Déposséder de leur métier les enseignant·es

Démontons un postulat, celui de l’innovation pédagogique qu’induirait l’utilisation d’une telle application. Si on s’interroge un minimum sur l’application, on se rend compte qu’elle n’apporte rien de bien neuf : partager des photos de la vie de la classe, partager des travaux d’élèves via un site ou un journal papier, les enseignant·es font cela depuis bien longtemps dans les écoles.

Pour fonctionner et se faire connaître, cette application a été mise en avant par des enseignant·es blogueurs·euses sur leurs sites web. Ces enseignant·es sont ce qu’on appelle en marketing des influenceurs·euses : ils et elles touchent de larges communautés de personnes grâce au partage de leurs activités et travaux à destination des élèves. Ces enseignant·es sont souvent dithyrambiques sur l’application : « Klassroom me permet de communiquer quand je le souhaite, et d’où je le souhaite », dit Lutin Bazar.

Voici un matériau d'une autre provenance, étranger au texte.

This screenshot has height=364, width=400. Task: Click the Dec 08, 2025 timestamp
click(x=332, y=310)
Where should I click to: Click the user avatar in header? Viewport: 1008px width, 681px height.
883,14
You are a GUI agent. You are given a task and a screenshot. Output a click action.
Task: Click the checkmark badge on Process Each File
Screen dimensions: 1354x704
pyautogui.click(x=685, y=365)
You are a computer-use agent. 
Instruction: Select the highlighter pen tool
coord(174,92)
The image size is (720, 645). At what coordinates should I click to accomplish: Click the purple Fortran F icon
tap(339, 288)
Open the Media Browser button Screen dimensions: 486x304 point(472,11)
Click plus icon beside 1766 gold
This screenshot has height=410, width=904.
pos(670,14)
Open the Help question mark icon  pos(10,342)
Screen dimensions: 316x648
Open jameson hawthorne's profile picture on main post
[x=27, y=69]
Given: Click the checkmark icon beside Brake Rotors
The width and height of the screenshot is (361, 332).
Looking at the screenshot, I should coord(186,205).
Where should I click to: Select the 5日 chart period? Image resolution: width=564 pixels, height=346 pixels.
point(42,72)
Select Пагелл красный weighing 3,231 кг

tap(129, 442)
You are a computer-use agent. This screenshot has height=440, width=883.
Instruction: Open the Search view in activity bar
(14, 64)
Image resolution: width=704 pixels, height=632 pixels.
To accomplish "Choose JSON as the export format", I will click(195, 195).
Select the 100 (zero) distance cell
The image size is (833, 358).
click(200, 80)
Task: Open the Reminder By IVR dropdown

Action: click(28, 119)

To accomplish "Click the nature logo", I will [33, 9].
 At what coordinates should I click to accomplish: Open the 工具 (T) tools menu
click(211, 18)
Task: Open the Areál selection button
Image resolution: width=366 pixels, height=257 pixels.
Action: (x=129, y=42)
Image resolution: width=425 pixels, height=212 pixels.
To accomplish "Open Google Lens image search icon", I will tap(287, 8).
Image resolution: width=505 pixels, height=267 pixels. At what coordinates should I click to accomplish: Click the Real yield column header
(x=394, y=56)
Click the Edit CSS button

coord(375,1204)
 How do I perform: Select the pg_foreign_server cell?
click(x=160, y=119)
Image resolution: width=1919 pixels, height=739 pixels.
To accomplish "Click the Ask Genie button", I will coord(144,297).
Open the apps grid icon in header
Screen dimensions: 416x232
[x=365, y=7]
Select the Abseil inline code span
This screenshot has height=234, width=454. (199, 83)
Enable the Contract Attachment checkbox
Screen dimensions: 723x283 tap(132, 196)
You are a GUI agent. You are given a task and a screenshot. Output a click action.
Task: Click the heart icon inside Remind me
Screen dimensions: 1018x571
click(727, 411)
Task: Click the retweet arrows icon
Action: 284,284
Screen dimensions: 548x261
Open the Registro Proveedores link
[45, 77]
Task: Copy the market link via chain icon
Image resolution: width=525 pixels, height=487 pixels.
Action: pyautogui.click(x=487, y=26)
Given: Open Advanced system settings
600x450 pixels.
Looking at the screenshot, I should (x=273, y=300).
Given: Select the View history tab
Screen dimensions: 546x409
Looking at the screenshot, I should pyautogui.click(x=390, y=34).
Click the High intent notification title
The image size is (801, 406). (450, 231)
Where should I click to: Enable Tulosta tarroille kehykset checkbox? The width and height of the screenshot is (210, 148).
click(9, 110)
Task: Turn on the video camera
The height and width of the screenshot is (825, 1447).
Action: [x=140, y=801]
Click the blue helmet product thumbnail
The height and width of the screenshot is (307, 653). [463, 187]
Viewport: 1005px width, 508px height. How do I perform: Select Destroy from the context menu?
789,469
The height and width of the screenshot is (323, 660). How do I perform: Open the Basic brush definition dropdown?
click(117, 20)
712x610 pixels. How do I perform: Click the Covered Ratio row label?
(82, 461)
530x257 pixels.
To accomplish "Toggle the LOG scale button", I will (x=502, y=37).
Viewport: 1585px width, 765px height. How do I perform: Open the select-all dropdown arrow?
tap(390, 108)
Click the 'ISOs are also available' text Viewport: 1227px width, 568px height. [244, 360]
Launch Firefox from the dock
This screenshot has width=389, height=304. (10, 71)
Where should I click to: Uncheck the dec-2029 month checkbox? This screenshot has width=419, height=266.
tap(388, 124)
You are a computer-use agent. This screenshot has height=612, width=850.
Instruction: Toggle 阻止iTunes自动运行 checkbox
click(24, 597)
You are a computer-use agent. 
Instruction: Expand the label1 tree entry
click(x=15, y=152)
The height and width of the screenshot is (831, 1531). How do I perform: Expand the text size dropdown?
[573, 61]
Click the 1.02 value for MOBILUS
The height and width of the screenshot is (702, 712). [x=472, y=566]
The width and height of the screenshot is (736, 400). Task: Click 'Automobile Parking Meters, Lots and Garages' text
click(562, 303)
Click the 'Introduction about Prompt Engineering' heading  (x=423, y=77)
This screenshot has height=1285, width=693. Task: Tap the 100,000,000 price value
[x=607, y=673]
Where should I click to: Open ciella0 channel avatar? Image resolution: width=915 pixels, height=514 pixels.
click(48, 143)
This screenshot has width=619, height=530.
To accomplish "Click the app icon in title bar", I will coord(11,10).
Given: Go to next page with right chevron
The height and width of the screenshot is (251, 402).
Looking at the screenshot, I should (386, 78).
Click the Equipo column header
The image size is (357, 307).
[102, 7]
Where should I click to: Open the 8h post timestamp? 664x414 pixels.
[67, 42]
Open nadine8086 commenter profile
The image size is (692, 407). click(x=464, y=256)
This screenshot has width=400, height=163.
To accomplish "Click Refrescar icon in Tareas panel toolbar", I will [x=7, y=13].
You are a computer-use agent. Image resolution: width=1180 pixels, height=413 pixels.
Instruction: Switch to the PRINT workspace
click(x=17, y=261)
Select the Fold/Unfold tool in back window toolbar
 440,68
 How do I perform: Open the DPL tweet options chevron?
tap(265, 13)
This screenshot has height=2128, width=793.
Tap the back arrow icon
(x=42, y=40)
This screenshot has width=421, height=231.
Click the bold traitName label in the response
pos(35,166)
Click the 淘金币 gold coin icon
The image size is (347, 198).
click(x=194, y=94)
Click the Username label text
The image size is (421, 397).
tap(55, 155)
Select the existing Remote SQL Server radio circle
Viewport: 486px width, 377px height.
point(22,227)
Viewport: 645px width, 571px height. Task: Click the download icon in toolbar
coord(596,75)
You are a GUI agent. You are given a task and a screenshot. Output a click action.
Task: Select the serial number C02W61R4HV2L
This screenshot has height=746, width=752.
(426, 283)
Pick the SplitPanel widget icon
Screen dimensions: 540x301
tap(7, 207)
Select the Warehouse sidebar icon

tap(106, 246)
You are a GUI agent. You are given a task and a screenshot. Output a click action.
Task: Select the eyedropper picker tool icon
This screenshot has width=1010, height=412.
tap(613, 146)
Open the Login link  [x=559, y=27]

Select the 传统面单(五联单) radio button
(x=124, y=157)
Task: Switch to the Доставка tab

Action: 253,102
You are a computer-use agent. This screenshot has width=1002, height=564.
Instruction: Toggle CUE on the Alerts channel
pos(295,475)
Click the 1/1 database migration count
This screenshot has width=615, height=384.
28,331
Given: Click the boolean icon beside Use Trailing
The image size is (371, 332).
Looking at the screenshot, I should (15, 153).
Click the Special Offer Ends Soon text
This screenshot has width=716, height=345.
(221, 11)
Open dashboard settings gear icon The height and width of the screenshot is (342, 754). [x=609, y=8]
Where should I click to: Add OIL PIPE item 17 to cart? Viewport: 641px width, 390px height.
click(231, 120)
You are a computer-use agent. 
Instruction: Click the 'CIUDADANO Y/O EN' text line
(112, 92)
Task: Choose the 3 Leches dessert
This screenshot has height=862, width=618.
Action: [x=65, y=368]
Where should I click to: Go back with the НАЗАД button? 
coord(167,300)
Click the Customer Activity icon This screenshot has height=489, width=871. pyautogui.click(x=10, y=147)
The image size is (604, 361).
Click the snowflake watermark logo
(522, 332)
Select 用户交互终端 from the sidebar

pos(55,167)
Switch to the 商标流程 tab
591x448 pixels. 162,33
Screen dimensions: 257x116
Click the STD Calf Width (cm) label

Dans un contexte d’augmentation de la charge de travail chez les enseignant·es ces ressources partagées sont le plus souvent bienvenues. Mais nous ne devons pas oublier que loin de l’élaboration collective de dispositifs didactiques, ce prêt à consommer réduit notre esprit critique à peau de chagrin. Nous n’avons pas besoin d’une application pour travailler plus efficacement et être plus productifs·ives, nous avons besoin de temps pour élaborer nos outils et en rester maître.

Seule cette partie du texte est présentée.